En plus les nouveaux arrivés des USA ont force bagages, cantines etc…Mon choix est vite fait. Je leur explique que nous sommes en surcharge et qu'ils ne peuvent prendre avec eux qu'un simple " baise en ville ". Ils auront l'occasion, plus tard, de venir récupérer leur bien. Ils sont assez dépités.
Nous regagnons TUNIS où nous passons la nuit. Pleins, visite pré-flight, décollage pour LYON. Je suis assez inquiet pour le chargement que je contrôle une nouvelle fois. Mais tout se passe bien. Arrivés au parking, les GMC de l'intendance sont déjà là à nous attendre pour récupérer leur précieux chargement.
Alors qu'en ALSACE tout ne va pas pour le mieux, de nouvelles troupes seront ainsi équipées. " Les soldats de l'an II " sont ressuscités, la République peut renaître.
L'équipage se partage, à parts égales, les denrées contingentées que nous avons ramenées pour mettre du baume chez les civils qui nous hébergent.
Sans transition nous reprenons nos occupations dans le froid et la neige. La guerre continue.

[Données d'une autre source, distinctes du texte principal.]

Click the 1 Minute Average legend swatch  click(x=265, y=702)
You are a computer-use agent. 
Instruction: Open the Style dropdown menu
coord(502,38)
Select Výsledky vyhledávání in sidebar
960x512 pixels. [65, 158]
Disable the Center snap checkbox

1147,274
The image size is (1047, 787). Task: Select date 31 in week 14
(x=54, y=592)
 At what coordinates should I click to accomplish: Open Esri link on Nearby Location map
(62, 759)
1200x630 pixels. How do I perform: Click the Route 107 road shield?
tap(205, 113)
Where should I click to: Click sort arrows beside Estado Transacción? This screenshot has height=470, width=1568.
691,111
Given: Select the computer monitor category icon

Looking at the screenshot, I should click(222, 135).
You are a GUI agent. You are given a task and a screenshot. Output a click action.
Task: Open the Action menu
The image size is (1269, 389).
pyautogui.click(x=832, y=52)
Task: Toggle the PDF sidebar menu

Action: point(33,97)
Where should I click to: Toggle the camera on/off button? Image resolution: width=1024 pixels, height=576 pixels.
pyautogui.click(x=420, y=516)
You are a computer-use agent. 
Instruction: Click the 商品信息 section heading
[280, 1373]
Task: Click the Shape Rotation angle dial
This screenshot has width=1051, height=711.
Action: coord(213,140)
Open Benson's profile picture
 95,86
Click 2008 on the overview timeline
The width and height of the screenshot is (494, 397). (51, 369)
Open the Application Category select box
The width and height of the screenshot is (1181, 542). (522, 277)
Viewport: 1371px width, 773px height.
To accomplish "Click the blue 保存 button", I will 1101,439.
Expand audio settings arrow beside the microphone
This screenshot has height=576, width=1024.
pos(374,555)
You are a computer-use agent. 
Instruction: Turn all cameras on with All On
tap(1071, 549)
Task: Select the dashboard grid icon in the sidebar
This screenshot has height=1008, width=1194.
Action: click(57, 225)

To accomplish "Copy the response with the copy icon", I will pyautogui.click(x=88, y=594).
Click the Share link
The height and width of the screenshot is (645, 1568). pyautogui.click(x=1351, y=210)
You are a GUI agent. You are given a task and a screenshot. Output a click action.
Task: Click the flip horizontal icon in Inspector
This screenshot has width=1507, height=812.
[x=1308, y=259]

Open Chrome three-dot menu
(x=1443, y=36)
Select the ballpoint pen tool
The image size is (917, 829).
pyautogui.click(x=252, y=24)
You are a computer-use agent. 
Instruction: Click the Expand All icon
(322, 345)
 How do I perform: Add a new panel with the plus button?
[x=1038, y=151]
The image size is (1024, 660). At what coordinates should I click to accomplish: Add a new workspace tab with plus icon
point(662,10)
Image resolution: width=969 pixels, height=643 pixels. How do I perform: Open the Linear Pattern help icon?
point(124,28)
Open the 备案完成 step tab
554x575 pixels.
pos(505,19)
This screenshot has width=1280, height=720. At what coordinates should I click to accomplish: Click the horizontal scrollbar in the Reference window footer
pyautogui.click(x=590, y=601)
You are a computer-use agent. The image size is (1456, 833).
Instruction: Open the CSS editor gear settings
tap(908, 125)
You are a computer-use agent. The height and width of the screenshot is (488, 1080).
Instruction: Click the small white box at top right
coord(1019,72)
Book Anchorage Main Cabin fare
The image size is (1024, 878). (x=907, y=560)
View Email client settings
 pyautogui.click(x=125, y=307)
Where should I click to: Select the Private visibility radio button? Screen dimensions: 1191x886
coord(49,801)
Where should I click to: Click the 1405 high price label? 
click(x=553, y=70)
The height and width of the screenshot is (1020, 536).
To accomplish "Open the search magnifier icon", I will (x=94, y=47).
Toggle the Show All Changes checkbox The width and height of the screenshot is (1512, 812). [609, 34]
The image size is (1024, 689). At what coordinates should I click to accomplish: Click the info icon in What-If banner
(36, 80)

Sgt mécanicien Yves VINCENT
Gr 1/19 Gascogne.
Panne électrique totale en Mirage IV

Le 11 décembre 1968 l'équipage AUTRET-RICQUART décolle de nuit pour une mission comprenant un ravitaillement en vol suivi d'une basse altitude dans la R-46. Le pilote, ayant déjà le même jour effectué deux vols en Mir III-B et un aller et retour Orange-Istres en voiture, est plutôt fatigué mais refuse de se faire remplacer.
Le début du vol se passe normalement ; comme souvent le Mistral balaye Orange et donne localement un ciel clair mais la météo dans le Sud-Ouest est exécrable. Arrivé verticale de Lourdes un alternateur tombe en panne ; 10 secondes plus tard le deuxième alternateur se croise les bras. Les affaires se corsent. Il faut se jeter par terre le plus vite possible ; il reste la batterie à autonomie limitée ( 20 minutes au maximum en principe )Le navigateur reste optimiste en disant :
- ça nous est arrivé au-dessus de Lourdes donc ça ne peut que bien se terminer.
Croire au miracle ça aide ! Mont de Marsan est rouge (50 pieds de plafond et 800 mètres de visi ) Le pilote veut revenir à Orange où le ciel est clair, le navigateur propose Cazaux qui est beaucoup plus proche mais jaune, avis que finalement le pilote suit.
Le réarmement des alternateurs ne donne rien ; l'avion n'avance pas et pour cause les températures tuyère plein gaz sont à 450 degrés ; le pilote pense à une absence de pompes d'alimentation alors qu'il s'avère que c'est la régulation électronique qui n'est plus alimentée. Le tableau d'alarmes ressemble à un arbre de Noël avec ses treize alarmes allumées ; un seul poste radio dont le pilote n'ose pas changer la fréquence de peur qu'il ne s'arrête en route ; plus de boule, de calculateur, de transfert (sauf le P2), de radar ; enfin il ne reste pas grand-chose et ça ne va pas s'améliorer.
Percée et G.C.Aà CAZAUX. Le Q.F.U face à l'Est implique un survol de l'Atlantique qui doit être plutôt froid à cette époque et le pilote qui s'est éjecté deux mois auparavant n'a pas envie de renouveler l'expérience. La fatigue du pilote et l'horizon artificiel qui devient paresseux font que le premier G.C.A est raté mais la piste est aperçue. Le pilote reste à 500 pieds, à la limite du plafond des nuages, fait un tour de piste basse altitude en se repérant sur la torchère implantée sur le terrain (le balisage de la piste est directionnel et ne se voit plus dès qu'on a quitté l'axe de la piste ).
Atterrissage 22 minutes après la panne (on apprendra par la suite que les mécaniciens ont installé à bord une batterie neuve juste avant le décollage ), parachute, retour au parking : à l'autopsie il s'avère qu'il n'y a plus d'huile dans les deux alternateurs. L'état-major agite le cocotier des points positifs en oubliant injustement le navigateur dont la présence et l'optimisme ont largement contribué au bon déroulement de cette mésaventure.

Michel AUTRET.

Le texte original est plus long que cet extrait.